Voor de bewaarcondities van het geneesmiddel na reconstitutie, zie rubriek 6.3.
06.5 Aard van de primaire verpakking en inhoud van de verpakking
Amberkleurige glazen fles van 100 ml (met polypropyleen schroefdop met kindveilige sluiting, buitenkant: polyethyleen; binnenkant: polypropyleen; coating: polyethyleen) met 13 g poeder voor orale suspensie, één plastic adapter (polyethyleen met lage dichtheid), één plastic dispenser van 3 ml (0,1 ml schaalverdeling) en één 10 ml dispenser voor orale toediening (0,5 ml schaalverdeling) (lichaam en zuiger: polypropyleen; afdichtring aan de basis siliconen) en een plastic maatbeker (polypropyleen).

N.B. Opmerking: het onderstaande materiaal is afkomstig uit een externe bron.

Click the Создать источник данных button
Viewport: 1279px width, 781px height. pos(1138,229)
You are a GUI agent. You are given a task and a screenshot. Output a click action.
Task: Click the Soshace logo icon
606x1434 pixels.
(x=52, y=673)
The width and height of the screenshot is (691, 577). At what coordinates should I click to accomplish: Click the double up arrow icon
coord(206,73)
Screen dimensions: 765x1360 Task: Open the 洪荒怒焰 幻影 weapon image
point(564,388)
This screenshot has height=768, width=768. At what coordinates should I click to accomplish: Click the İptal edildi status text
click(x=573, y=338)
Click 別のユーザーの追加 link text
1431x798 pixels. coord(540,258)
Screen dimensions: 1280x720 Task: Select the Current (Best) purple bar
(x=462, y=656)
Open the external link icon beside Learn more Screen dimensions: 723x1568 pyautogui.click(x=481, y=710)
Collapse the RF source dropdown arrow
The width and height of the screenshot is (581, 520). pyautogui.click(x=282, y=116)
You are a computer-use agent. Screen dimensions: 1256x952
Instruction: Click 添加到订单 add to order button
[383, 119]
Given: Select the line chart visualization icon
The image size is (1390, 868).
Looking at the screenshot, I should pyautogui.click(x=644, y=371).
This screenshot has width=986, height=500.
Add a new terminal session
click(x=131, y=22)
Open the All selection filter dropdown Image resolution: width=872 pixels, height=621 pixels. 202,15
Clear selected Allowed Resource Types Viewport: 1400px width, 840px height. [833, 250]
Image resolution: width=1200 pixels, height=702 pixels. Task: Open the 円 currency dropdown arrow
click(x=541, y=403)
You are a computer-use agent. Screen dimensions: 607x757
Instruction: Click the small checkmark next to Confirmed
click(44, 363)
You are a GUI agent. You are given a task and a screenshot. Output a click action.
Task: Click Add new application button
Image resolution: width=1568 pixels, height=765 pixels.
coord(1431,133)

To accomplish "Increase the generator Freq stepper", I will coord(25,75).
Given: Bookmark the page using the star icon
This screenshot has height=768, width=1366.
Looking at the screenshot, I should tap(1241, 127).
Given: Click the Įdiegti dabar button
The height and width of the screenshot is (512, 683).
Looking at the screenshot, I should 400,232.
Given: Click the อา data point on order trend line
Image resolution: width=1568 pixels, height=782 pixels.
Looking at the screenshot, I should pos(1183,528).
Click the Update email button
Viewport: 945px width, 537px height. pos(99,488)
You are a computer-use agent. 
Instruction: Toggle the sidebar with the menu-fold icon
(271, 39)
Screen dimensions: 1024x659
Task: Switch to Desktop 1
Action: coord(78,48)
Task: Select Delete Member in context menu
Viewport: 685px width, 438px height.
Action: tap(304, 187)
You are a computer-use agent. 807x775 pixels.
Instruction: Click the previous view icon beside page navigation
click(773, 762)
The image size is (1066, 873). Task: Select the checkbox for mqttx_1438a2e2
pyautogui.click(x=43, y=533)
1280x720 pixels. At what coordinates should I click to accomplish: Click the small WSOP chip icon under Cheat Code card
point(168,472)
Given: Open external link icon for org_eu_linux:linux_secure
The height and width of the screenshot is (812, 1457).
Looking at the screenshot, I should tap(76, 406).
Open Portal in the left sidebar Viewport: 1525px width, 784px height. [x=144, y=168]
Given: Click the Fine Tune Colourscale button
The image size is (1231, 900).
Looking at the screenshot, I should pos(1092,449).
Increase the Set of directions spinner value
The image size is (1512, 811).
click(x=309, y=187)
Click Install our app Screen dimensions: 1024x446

Verpakkingsgrootte van één fles.
06.6 Instructies voor gebruik en verwerking
Het wordt aanbevolen dat de apotheker Tamiflu orale suspensie reconstitueert voordat deze aan de patiënt wordt gegeven.
Na reconstitutie met 55 ml water kan met het bruikbare volume van de orale suspensie in totaal 10 doses van 30 mg oseltamivir worden verkregen.
Bereiding van de orale suspensie
1. Tik een paar keer zachtjes op de gesloten fles om het poeder los te maken.
2. Meet 55 ml water af door de maatbeker tot het aangegeven niveau te vullen (de maatbeker zit in de verpakking).
3. Voeg alle 55 ml water toe aan de fles, sluit de fles weer af en schud de gesloten fles goed gedurende 15 seconden.
4. Verwijder de dop en steek de adapter in de flessenhals.
5. Sluit de fles goed af met de dop (boven de flesadapter), dit zorgt ervoor dat de adapter in de juiste positie in de fles wordt gestoken.
Na reconstitutie zal Tamiflu poeder voor orale suspensie verschijnen als een ondoorzichtige, witte tot lichtgele suspensie.
Ongebruikte geneesmiddelen en afvalproducten die van dit geneesmiddel zijn afgeleid, moeten worden weggegooid in overeenstemming met de lokale regelgeving.
07.0 HOUDER VAN DE VERGUNNING VOOR HET IN DE HANDEL BRENGEN
Roche Registratie Limited
6 Falcon Way
Shire Park
Welwyn Garden City
AL7 1TW
VK
08.0 NUMMER VAN DE VERGUNNING VOOR HET IN DE HANDEL BRENGEN
EU/1/02/222/005
035943051
09.0 DATUM VAN EERSTE VERGUNNING OF VERLENGING VAN DE VERGUNNING
Datum eerste vergunning: 28 november 2011.